Tiers-lieu entrepreneurial
Car au Cheylard, «il n'y a pas que des moutons et des sapins», dit Jacques Chabal. Le médecin de 70 ans, aussi maire, est bavard. Surtout au moment de tirer le fil d'une réflexion qu'il mène depuis sa première élection, en 1989, afin de répondre aux besoins de cette vallée autrefois connue pour son industrie textile et de bijouterie. Il y a vingt-cinq ans, le territoire avait besoin d'un lycée. «C'était un défi de le mettre en zone rurale», se souvient l'édile. Pari réussi.
«Après, on s'est aperçu qu'il manquait un endroit où l'on pouvait se rencontrer, avoir du lien», poursuit-il. Le centre Pôleyrieux, porté par l'intercommunalité du Val'Eyrieux, dont le maire est aussi le président, a ouvert en 2012. Ce tiers-lieu entrepreneurial, qui permet d'intensifier le maillage entre les différents acteurs, héberge une pépinière d'entreprises, le service économie de la communauté de communes, des permanences, un fablab et, donc, l'école de développeurs.
La formation est le symbole du tournant numérique d'un territoire cherchant à attirer ou retenir ses habitants de l'appel des métropoles. Si 78% des élèves du Labo.VE trouvent un travail dans les six mois après l'obtention de leur diplôme, les offres d'emploi sont encore éloignées de la vallée.
Mais le mouvement est lancé.

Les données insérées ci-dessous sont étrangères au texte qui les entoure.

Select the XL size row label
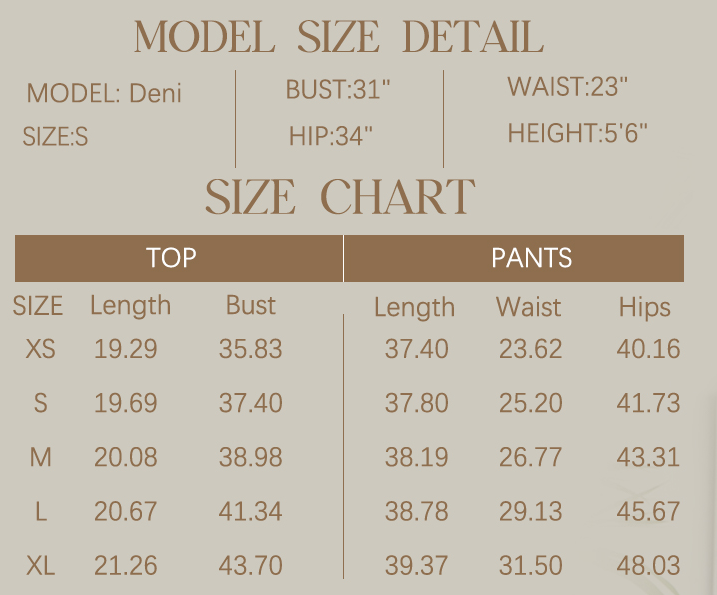Viewport: 717px width, 595px height. coord(40,565)
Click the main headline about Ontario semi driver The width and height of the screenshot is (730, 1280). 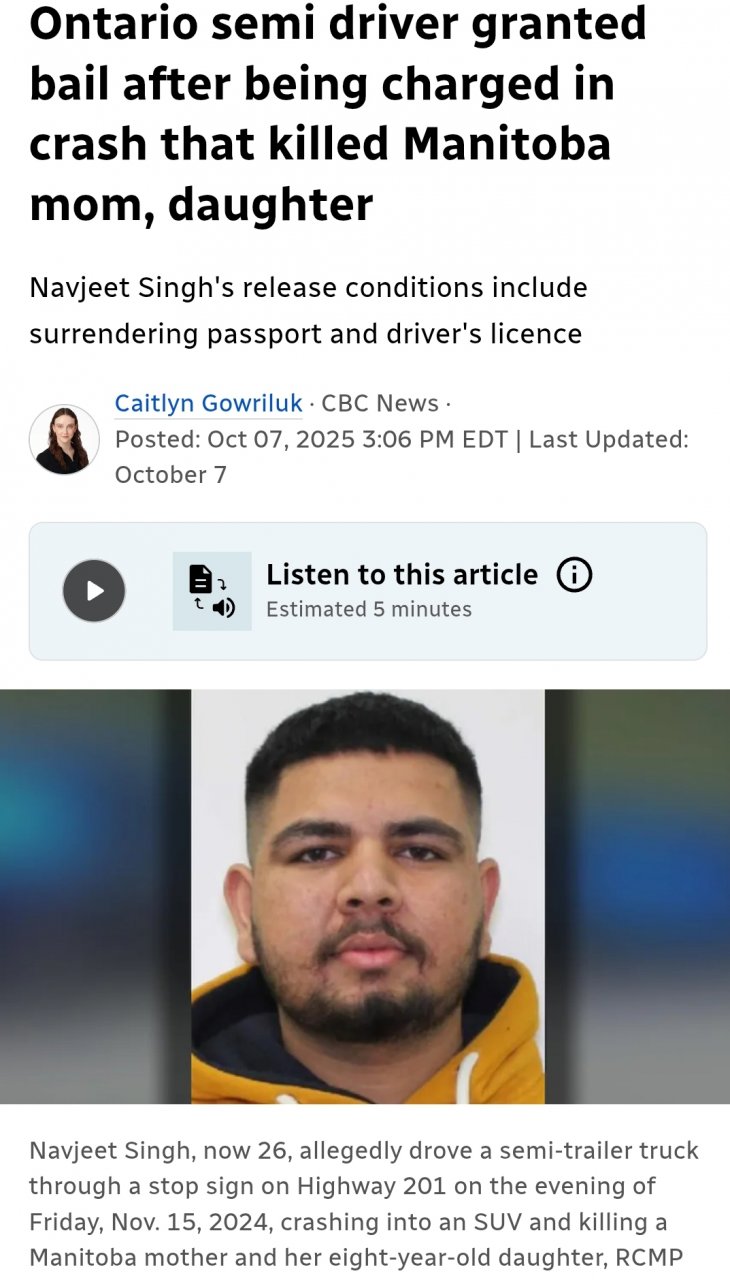pos(338,113)
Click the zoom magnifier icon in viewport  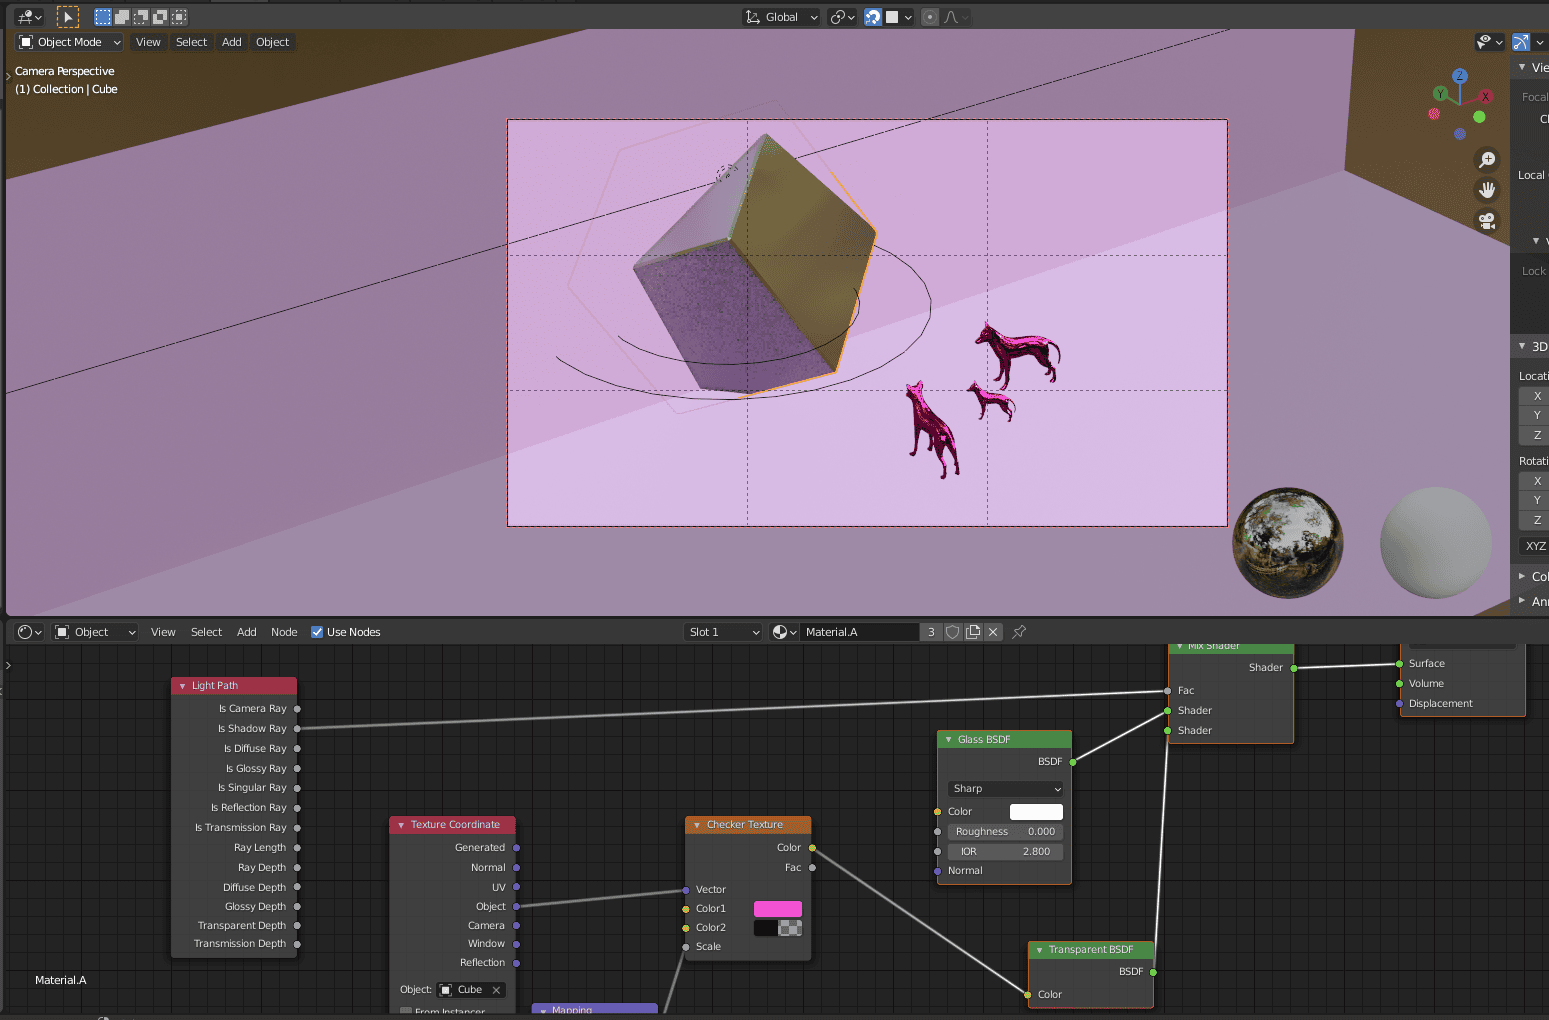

Transformation numérique des entreprises, recours massif au télétravail avec la pandémie… «On observe surtout des gens qui reviennent, moins qui viennent», remarque Morgane Maitrias, directrice de Pôleyrieux, insistant sur la nuance. Mais la présence d'une formation numérique «est un plus pour les entreprises qui s'installent, car elles savent qu'elles ont un vivier sur place». L'École numérique ardéchoise, qui a déjà gagné en visibilité, a encore besoin «d'un coup d'accélérateur», reconnaît Patrice Armand, le formateur.
Changement de statut
Le Labo.VE innove donc. L'association s'est transformée l'an dernier en société coopérative d'intérêt collectif, lui permettant de commercialiser des prestations. Une manière «d'attirer les entreprises, de créer un écosystème autour du numérique et de le rendre accessible à tous», note Marie-Laure Freydier. Elle a aussi ouvert une deuxième formation, de concepteur-développeur d'application mobile en alternance (équivalent bac +4).
Tatiana Gosso, diplômée du premier programme, a continué avec celui-ci. À 40 ans, dont la moitié comme technicienne qualité dans l'électronique, l'Ardéchoise admet qu'au moment de se reconvertir, «la proximité avec l'école a joué». Elle apprécie la formation, regrette «qu'il n'y ait pas encore beaucoup de sociétés du web qui proposent un emploi dans la zone». Mais la présence de l'école peut, à long terme, changer la donne.
L'information, en tout cas, fait son chemin. Le maire Jacques Chabal se rappelle cette grand-mère croisée dans la rue, pourtant pas très branchée numérique. Après le passage de son petit-fils, qui lui avait appris l'existence du Labo.VE, elle avait dit à l'édile: «Il y a une école de codage, maintenant, ici. C'est bien pour les jeunes.» Jacques Chabal en conclut: «En territoire rural, il faut que les gens comprennent ce qu'il se passe, qu'il y ait du lien.» Dans le deuxième bassin industriel d'Ardèche, le numérique en crée.